▸ WORK INSTRUCTIONS: Up to and including the line with "Task: Open the column filter settings icon", restate every line of the records below word for word, from the first line on, leaving out the pictures.

══════════

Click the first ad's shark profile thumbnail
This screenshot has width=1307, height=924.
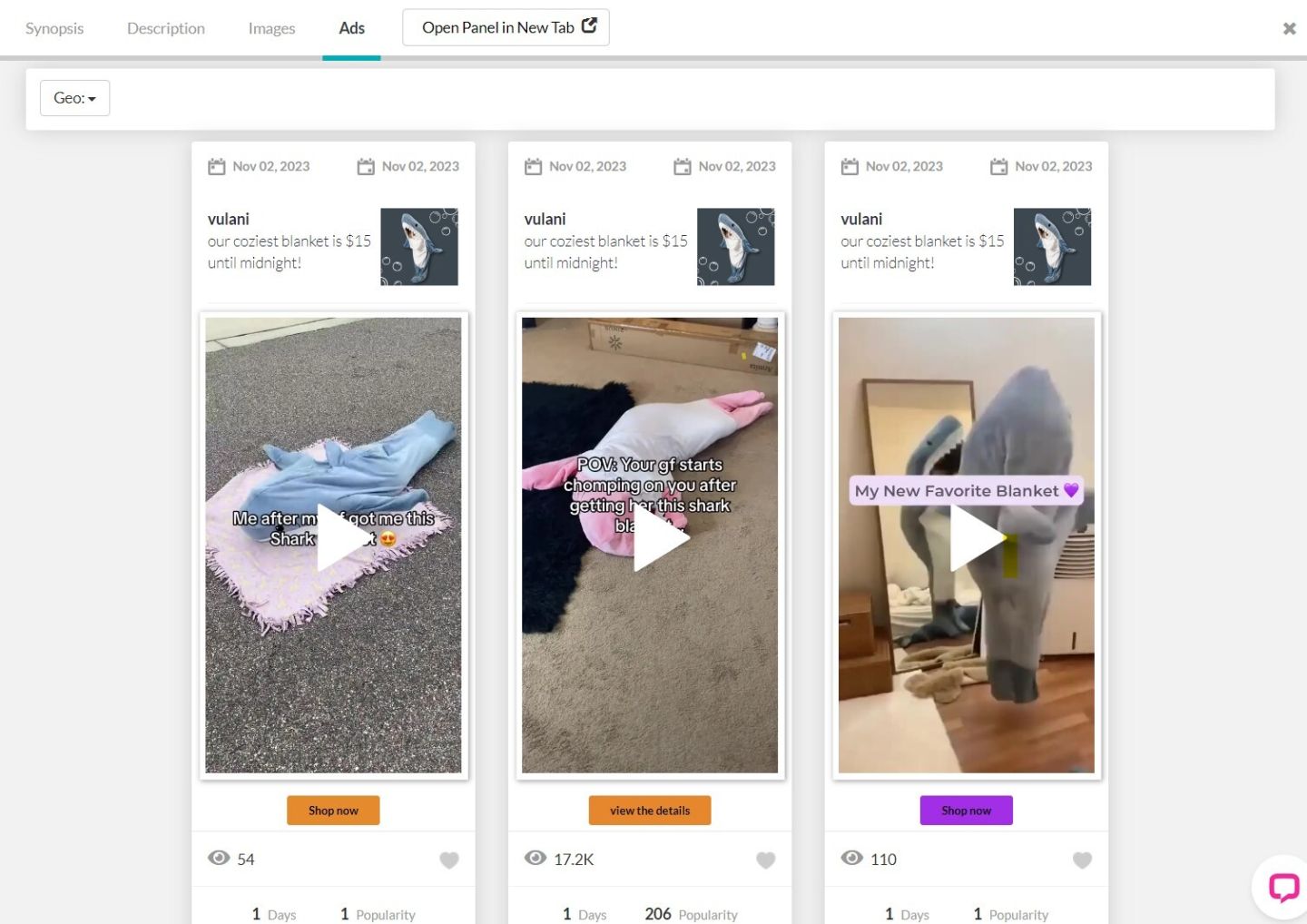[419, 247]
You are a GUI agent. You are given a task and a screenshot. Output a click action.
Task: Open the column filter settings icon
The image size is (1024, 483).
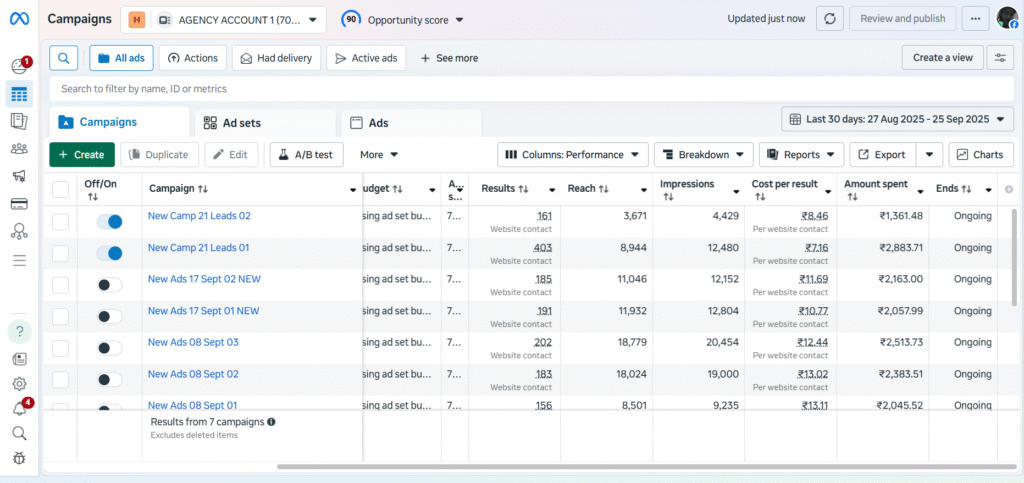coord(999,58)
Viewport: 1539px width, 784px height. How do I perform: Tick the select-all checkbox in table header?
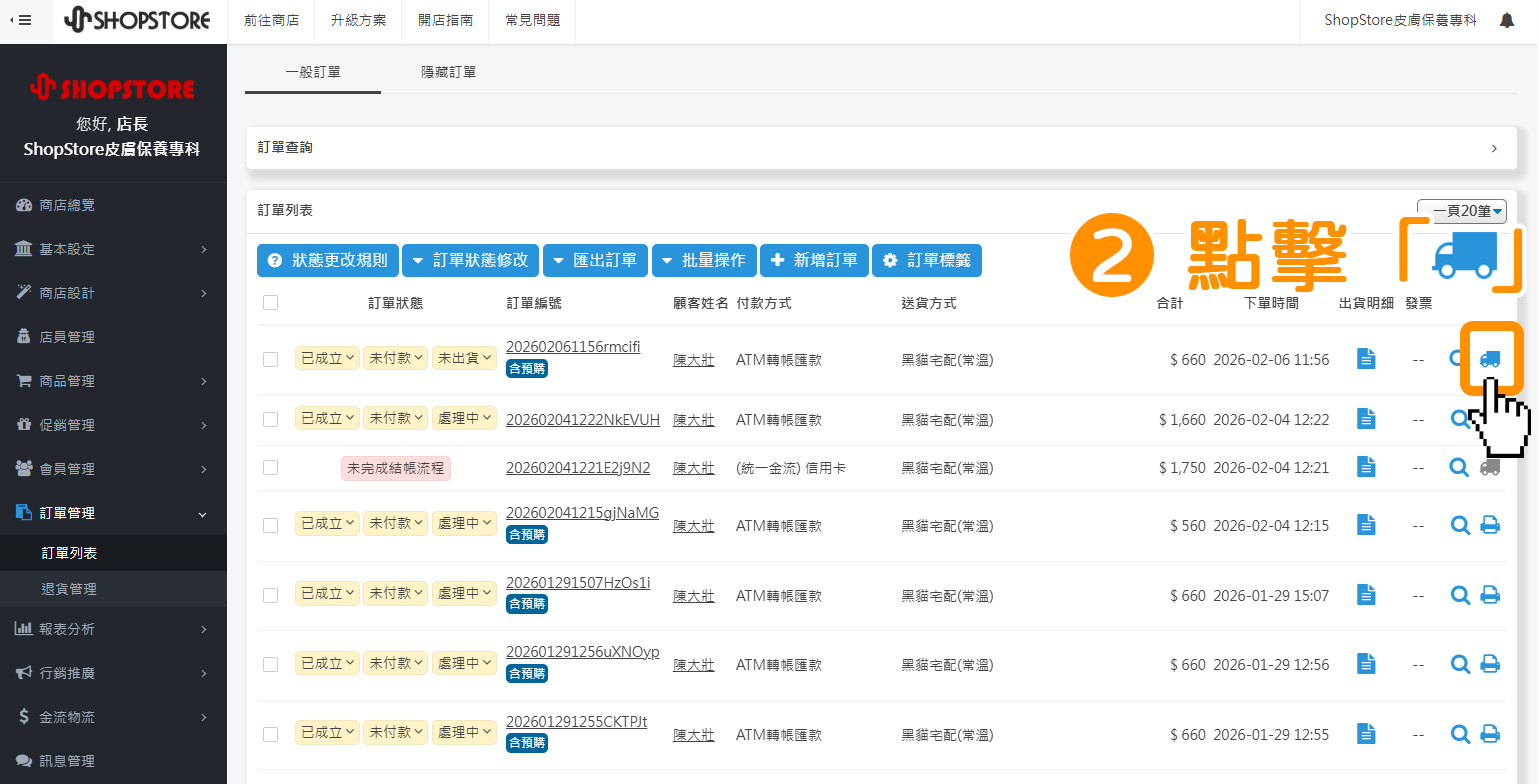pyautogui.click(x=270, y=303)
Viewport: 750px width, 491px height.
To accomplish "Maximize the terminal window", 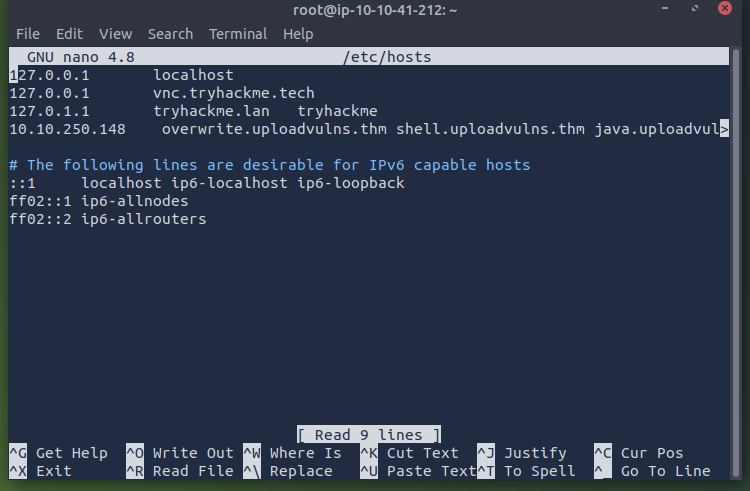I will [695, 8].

══════════

▸ TASK OUTPUT:
Click the first ad's shark profile thumbnail
This screenshot has width=1307, height=924.
[419, 247]
You are a GUI agent. You are given a task and a screenshot. Output a click action.
Task: Open the column filter settings icon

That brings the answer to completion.